Les principaux points à retenir

  • La hausse des revenus entraîne une croissance rapide de la consommation de produits haut de gamme
  • Les villes petites et moyennes souvent négligées représentent le futur moteur de croissance pour le marché des produits de consommation
  • Les entreprises qui ciblent les clients mal desservis pourraient tirer leur épingle du jeu, ce qui créera des opportunités d’investissement qui échappent à la plupart des investisseurs
La fête des célibataires en Chine, l’événement commercial de l’année, est passée. À l’heure où nous écrivons ces lignes, Alibaba et JD.com ont refusé de publier leurs résultats, alléguant un contexte difficile. Il va sans dire que la conjoncture a été pour le moins compliquée cette année, en raison des vagues de contaminations de Covid et des perturbations des chaînes d’approvisionnement.

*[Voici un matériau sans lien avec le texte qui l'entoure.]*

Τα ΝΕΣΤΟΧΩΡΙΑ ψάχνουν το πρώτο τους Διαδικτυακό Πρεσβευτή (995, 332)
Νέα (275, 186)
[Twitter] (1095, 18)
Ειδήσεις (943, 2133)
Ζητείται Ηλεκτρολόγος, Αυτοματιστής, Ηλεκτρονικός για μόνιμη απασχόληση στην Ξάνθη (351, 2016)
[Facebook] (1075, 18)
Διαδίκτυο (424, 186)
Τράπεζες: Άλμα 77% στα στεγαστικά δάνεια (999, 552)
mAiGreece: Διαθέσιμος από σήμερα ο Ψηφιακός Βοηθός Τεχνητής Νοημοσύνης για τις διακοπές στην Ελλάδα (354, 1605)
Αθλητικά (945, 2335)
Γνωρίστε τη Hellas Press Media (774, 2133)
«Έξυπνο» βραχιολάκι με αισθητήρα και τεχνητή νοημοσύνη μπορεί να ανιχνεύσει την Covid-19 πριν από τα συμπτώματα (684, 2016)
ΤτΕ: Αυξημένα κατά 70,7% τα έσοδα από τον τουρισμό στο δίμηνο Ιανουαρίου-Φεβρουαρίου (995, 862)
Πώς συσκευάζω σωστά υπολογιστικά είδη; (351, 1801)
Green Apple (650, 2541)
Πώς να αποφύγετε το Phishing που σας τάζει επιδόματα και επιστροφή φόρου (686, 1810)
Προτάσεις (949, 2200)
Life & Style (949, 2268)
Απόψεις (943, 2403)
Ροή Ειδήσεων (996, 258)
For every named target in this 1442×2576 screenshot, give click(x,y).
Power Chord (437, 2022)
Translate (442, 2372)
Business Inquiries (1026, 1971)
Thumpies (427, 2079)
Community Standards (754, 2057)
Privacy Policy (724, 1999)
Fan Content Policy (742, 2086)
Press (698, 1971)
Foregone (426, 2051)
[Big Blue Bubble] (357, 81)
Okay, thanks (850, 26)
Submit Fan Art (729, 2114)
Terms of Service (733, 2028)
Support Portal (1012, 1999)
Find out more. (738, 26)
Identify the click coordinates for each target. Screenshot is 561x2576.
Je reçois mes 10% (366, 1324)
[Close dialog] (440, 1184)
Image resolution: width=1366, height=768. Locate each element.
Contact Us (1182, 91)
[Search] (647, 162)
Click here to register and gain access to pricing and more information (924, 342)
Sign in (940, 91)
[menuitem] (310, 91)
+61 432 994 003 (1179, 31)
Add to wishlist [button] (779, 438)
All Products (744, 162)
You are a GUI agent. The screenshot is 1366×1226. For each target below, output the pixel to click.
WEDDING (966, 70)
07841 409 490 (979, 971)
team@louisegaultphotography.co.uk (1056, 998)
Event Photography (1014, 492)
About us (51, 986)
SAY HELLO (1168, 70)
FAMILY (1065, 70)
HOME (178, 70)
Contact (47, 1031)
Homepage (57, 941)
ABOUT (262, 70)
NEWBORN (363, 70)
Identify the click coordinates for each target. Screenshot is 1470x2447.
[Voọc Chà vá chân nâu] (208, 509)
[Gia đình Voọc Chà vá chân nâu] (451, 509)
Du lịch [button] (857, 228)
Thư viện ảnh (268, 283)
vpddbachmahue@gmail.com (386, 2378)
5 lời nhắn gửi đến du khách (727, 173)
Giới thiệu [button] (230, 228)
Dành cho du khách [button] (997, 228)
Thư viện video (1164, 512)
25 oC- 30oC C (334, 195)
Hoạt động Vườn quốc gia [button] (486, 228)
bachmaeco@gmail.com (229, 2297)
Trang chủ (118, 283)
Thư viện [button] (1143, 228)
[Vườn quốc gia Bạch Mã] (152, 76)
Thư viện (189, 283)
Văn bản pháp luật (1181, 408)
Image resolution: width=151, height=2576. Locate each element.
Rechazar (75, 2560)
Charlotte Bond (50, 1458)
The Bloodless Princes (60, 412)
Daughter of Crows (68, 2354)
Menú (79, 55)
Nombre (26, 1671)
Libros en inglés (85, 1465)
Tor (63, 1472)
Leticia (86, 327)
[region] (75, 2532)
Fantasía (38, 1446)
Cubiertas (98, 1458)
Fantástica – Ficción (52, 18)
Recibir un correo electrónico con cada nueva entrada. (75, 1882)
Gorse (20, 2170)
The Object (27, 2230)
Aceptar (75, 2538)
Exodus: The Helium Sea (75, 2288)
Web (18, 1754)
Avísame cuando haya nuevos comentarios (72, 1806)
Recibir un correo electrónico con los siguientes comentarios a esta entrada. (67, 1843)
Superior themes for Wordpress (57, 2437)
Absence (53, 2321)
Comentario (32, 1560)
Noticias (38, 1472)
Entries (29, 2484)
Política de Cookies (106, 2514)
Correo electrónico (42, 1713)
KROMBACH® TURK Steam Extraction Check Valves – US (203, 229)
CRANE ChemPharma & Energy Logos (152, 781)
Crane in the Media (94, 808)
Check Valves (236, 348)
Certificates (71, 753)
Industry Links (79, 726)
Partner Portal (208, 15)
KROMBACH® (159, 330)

Nous sommes toutefois des investisseurs de long terme. Notre objectif est comprendre l’évolution du secteur chinois des produits de consommation bien après la fin de la période des soldes. Vu sous cet angle, un mot nous vient immédiatement à l’esprit - aspiration. Les patrimoines et les revenus disponibles augmentent partout en Chine. Cet enrichissement de la population est à l’origine de la croissance de certains secteurs comme le voyage, l’agroalimentaire et les produits électroniques grand public. Le phénomène est encore plus évident dans les petites villes souvent négligées, des marchés en forte croissance avec une classe de consommateurs qui augmente rapidement.

Petites mais avec de grandes ambitions

Selon UBS, environ 70 % des 1,4 milliard de Chinois vivent dans des villes petites ou de niveau inférieur1, dont plus de 330 millions dans des villes du niveau 3 (voir graphique). À titre de comparaison, cela représente presque l’équivalent de la population des États-Unis.

Description des niveaux de ville
Niveau 1 Pékin, Shanghai, Guangzhou et Shenzhen
Niveau 2 Villes dont le PIB est d’au moins 750 milliards RMB/100 milliards de dollars, comme Xiamen.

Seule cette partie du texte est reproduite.